DNA elongation increases up to 3-fold with hydrodynamics

Relaxation kinetics are slowed down 3-fold

Hydrodynamic actuation improves DNA manipulation

Abstract

The control over DNA elongation in nanofluidic devices holds great potential for large-scale genomic analysis. So far, the manipulation of DNA in nanochannels has been mostly carried out with electrophoresis and seldom with hydrodynamics, although the physics of soft matter in nanoscale flows has raised considerable interest over the past decade. In this report the migration of DNA is studied in nanochannels of lateral dimension spanning 100 to 500 nm using both actuation principles.
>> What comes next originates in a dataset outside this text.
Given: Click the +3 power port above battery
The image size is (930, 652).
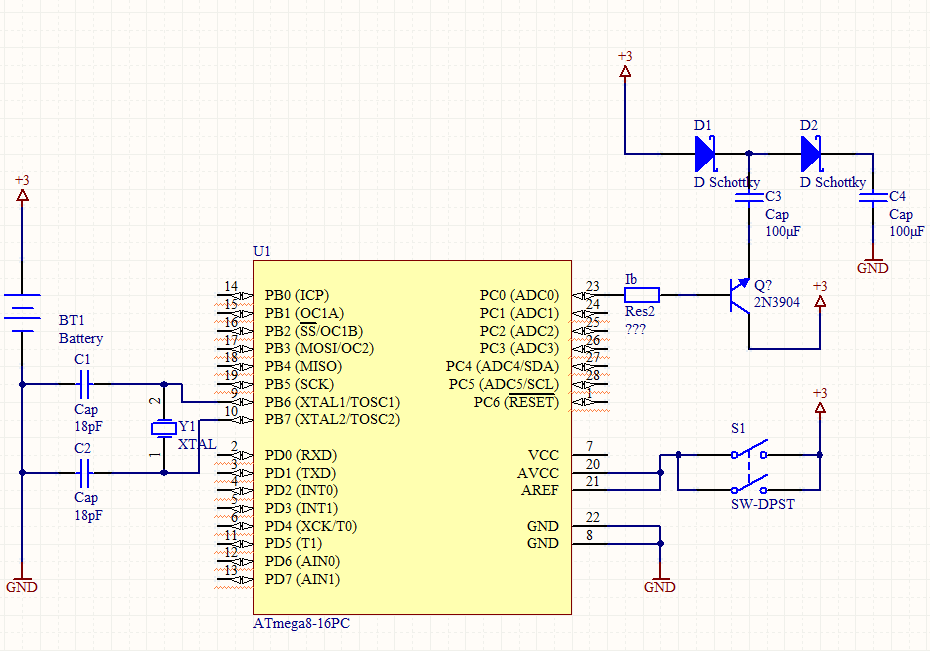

We show that the relaxation kinetics are 3-fold slowed down and the extension increases up to 3-fold using hydrodynamics. We propose a model to account for the onset in elongation with the flow, which assumes that DNA response is determined by the shear-driven lift forces mediated by the proximity of the channels' walls. Overall, we suggest that hydrodynamic actuation allows for an improved manipulation of DNA in nanochannels.